キクチヒロシ ブログ

絶滅寸前の「辺境クソブログ」。妄想やあまのじゃく。じゃっかんのマラソン。

当店はチェーン店ではありません

とある飲食店の店内にあった貼り紙。

お店の人に訊いたところ
「よく訊かれるんだよねえ。前に入ってたのがチェーン店だったからじゃね」
とのこと。

1品でも料理を口にすれば
チェーン店でないことは明らかなのに。
客がそう訊いてくるのはどうしてだろう。
ということを、きのうの帰りの電車でなんとなく考えていた。

ピンと来たのは
「インテリアの洗練のベクトル」ではないか
ということ。

とある店のインテリアは赤と黒を基調とした、
センスのよしあしでいえば
「まあ、いいんじゃないか」な部類。
あくまでオレの好みでいえば、わりと好きなほうである。

ただ「ベクトル」なんである。

なんというか、紋切り型な物言いになるが、
「チェーン店=汎用性の高さ」とすると、
チェーン店のインテリアは
汎用性の高さという点において洗練度がそうとう高いと考える。

それ以前に
チェーン店という、ある先入観を除いて、
たんじゅんにインテリアだけを取り出して思い返してみれば、
それなりのインテリアコーディネーターなりを通しているんだろう、
どこもデザインとして悪くない。

ここで、ポイントは汎用性。
換言すると没個性。

たとえば全国展開のチェーン店「A」があるとする。
店としては「A」がここにある
ということを客に知らしめたいので、
北海道にあろうと沖縄にあろうと、東京にあろうと
「A」とわかるよう、統一感を持たせなければならない。

客としては、知らない土地でもなじみの「A」がここにあった
という安心感から「A」を選ぶということもあるだろう。

そういうベクトルが1つ。

話はちょっとそれるが、
きのう、地元の美容院に髪を切りに行った。
ちなみにこの美容院もチェーン店ではない。
そのことは店に入るとよくわかる。

全体的なインテリアが凝っているわけではない。シンプル。
什器もどこにでもある流し、椅子、鏡が「ふつうの美容院然」にレイアウトされている。

ではどうして店に入った瞬間、チェーンではないとわかるかというと、小物。なんである。

壁にぽつんと1点、5センチ四方の絵画。
レトロぽいミッキーマウスのレリーフ、
ボブ・マーリーのエンピツ画らしい肖像画。
などなど。

小物の好みについてはあくまで個人の趣味によるが、
初めて訪れた人でも
なんとなくそのお店のスタッフのセンスや趣向性を
うかがい知ることができる。

小物から感じ取れるスタッフの息づかいが
ある種の安心感、信頼感につながる。

というベクトルが1つ。

いっぽう、たとえば町のラーメン屋、定食屋、というのがある。
もちろん個人経営(非チェーン店)の。

これらの店のインテリアは、悪く言えば何のくふうもない。
じゃあなんでこういった店はなんのうたがいもなく、個人経営と判断がつくのかというと、

「インテリアになんの工夫もない」から。

これ、個人経営店の洗練のベクトルとしては
1つの到達点でもあったりするんじゃなかろうか。

冒頭のとある店は、そういったところで
デザイン(インテリア)の加減とか、
小物(これもインテリアだな)ぐあいが、
ド「チェーン店ベクトル」といえるのかもしれない。

。
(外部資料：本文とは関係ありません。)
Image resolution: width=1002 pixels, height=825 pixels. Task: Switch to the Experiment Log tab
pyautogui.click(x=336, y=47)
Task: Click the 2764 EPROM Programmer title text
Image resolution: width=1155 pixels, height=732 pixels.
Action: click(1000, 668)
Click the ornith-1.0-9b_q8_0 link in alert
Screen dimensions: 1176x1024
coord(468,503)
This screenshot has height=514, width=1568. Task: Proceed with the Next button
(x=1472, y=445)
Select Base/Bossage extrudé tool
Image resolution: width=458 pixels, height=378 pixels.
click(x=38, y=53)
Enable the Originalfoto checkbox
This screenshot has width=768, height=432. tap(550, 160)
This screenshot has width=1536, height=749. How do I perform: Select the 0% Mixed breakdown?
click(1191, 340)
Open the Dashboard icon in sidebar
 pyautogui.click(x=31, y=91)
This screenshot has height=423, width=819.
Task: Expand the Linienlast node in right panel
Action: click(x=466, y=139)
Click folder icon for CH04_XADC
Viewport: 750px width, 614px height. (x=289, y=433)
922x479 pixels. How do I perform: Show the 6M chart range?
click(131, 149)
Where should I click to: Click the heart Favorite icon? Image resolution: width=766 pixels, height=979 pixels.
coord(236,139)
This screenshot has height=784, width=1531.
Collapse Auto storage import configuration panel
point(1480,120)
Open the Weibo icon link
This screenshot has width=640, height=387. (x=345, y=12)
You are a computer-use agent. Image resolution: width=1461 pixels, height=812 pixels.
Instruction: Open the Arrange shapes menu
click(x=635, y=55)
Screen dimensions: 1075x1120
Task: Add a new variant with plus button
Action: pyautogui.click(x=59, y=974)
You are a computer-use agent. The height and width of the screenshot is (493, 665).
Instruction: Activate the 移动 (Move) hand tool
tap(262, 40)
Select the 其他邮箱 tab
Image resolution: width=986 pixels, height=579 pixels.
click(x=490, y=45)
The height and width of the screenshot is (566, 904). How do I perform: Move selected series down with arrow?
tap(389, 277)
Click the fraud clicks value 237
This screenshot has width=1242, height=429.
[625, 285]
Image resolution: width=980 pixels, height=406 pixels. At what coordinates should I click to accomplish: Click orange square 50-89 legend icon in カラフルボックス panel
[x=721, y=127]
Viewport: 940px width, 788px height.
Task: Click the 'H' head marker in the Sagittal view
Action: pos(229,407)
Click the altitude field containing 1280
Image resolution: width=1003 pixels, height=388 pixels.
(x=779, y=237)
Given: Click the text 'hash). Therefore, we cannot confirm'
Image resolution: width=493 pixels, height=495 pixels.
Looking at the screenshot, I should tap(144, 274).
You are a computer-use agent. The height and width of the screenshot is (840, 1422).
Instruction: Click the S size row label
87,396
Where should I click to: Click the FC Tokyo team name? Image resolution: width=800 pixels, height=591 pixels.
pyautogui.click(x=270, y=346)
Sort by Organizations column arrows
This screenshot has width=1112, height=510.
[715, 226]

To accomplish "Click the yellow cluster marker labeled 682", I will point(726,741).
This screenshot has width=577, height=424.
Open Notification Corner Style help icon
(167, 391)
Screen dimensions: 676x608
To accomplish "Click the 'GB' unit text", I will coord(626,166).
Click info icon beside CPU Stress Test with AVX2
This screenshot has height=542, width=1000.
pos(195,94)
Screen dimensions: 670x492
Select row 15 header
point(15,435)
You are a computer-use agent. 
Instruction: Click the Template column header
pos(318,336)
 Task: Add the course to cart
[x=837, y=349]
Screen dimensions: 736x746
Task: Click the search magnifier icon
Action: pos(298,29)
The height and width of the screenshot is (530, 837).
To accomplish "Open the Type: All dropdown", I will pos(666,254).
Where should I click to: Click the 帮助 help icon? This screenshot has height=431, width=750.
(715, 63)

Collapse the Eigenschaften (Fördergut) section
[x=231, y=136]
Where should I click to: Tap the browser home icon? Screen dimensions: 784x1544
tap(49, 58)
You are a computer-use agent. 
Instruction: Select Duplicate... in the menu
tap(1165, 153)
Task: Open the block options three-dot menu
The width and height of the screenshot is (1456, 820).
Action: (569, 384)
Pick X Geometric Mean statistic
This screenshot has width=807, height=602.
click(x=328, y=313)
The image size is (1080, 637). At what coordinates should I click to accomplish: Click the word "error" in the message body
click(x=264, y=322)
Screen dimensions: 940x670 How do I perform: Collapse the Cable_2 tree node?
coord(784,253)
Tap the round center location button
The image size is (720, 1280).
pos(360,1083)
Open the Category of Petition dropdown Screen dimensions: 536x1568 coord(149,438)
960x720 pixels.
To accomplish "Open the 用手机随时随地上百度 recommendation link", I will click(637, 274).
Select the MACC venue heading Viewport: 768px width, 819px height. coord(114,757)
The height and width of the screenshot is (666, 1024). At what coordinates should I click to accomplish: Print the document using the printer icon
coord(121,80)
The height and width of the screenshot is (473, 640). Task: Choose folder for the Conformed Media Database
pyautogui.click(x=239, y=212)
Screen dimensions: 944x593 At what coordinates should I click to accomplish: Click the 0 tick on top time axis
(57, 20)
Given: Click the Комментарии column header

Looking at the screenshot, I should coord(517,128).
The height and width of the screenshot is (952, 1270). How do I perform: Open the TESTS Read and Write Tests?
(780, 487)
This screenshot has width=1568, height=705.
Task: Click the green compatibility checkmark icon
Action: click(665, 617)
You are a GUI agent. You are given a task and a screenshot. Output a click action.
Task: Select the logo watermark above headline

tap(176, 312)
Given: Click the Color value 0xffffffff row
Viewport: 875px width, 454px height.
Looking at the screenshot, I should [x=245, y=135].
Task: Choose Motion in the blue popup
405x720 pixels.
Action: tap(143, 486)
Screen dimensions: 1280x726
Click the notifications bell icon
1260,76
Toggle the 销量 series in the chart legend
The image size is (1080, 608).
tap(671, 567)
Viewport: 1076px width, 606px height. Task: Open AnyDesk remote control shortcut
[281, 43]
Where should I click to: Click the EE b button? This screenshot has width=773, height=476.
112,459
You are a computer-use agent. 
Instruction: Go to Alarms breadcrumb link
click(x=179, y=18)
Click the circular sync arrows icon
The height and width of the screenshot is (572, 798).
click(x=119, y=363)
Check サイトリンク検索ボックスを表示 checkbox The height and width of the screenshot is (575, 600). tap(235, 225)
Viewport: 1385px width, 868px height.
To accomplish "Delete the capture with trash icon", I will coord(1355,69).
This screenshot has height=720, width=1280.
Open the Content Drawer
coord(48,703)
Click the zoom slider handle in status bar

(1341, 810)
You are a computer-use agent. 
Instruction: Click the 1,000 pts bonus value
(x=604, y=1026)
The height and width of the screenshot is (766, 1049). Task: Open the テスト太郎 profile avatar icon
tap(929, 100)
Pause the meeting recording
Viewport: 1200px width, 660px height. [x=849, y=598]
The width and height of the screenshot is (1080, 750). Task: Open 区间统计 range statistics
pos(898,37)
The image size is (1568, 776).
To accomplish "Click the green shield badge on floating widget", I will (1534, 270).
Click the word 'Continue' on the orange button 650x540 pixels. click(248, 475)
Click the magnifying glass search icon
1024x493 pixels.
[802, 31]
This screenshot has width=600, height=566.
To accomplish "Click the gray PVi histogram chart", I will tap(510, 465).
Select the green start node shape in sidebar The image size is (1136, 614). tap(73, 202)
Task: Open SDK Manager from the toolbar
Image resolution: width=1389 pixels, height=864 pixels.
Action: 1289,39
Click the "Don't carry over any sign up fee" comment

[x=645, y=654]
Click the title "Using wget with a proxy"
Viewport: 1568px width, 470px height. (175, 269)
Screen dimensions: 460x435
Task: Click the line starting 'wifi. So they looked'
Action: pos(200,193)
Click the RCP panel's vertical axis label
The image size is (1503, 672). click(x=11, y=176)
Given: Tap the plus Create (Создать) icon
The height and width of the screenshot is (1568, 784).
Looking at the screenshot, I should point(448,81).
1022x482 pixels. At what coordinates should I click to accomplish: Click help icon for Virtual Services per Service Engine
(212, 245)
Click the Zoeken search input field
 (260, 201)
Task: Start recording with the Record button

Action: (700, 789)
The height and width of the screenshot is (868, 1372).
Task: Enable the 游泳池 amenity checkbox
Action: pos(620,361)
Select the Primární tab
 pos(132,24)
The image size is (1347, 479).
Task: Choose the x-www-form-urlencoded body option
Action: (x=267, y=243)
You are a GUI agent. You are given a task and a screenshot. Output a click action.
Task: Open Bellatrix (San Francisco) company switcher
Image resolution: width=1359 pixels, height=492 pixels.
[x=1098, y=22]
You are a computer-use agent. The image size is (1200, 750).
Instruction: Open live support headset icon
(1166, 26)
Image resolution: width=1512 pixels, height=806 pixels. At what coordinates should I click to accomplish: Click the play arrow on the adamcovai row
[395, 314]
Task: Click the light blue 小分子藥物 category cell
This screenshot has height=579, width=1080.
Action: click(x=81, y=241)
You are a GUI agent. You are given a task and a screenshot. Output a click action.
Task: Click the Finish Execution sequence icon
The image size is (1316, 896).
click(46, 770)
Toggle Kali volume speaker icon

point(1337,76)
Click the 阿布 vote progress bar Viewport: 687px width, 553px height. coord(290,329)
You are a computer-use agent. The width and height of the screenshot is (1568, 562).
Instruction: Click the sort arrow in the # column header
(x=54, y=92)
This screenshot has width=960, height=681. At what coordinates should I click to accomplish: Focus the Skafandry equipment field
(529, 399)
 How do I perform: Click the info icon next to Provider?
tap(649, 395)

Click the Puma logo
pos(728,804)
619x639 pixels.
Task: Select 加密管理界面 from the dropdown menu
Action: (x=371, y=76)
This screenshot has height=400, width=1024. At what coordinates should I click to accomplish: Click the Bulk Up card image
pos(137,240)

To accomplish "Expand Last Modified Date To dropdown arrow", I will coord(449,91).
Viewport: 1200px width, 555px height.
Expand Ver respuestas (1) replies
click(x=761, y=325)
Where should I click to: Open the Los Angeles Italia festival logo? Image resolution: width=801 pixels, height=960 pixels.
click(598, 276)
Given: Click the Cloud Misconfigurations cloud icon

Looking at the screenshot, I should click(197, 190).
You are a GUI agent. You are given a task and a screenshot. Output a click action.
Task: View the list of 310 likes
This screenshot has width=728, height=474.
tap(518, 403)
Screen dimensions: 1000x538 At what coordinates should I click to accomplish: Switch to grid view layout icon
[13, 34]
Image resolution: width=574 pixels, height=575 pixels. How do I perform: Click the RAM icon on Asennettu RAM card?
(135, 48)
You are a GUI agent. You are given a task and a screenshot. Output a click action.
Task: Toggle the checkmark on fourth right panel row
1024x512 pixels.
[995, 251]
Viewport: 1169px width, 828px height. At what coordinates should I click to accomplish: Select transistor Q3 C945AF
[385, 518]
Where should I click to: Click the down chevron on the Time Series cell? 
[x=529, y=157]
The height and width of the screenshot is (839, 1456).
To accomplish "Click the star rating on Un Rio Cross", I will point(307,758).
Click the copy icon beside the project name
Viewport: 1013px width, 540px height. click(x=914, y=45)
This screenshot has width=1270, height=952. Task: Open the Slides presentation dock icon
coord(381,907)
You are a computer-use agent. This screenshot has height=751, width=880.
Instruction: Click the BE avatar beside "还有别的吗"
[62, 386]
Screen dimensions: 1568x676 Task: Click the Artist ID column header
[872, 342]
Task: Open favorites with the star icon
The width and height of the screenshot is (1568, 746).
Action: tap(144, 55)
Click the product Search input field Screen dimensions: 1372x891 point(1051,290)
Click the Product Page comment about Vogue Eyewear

。。

このお店には、ウェブサイトもある。
自称ITに詳しくない店長が、ヒマを見つけておそらく見よう見まねで作成したものだ。
ということがひと目でわかる、ソボクなサイト。

「トップページで、メッセージが右から左へグインと現れる」
みたいな。

ウェブ作成の技巧面で、うなずけるかどうかといわれれば、
オレはうなずけない。
というか、首をかしげるシロモノ。

ただ、いちめんでは、
実際にお店を外からのぞくより、
ウェブサイトを見れば、店長の人となりが一発でわかっていい。
特に、「トップページで右から左へグイン」なメッセージなんてね。

みたいなこともある。

インテリアにもデザインにも店舗経営にもドシロートなんだが、
あくまでオレの解釈として。
というエクスキューズも忘れずに添えておく。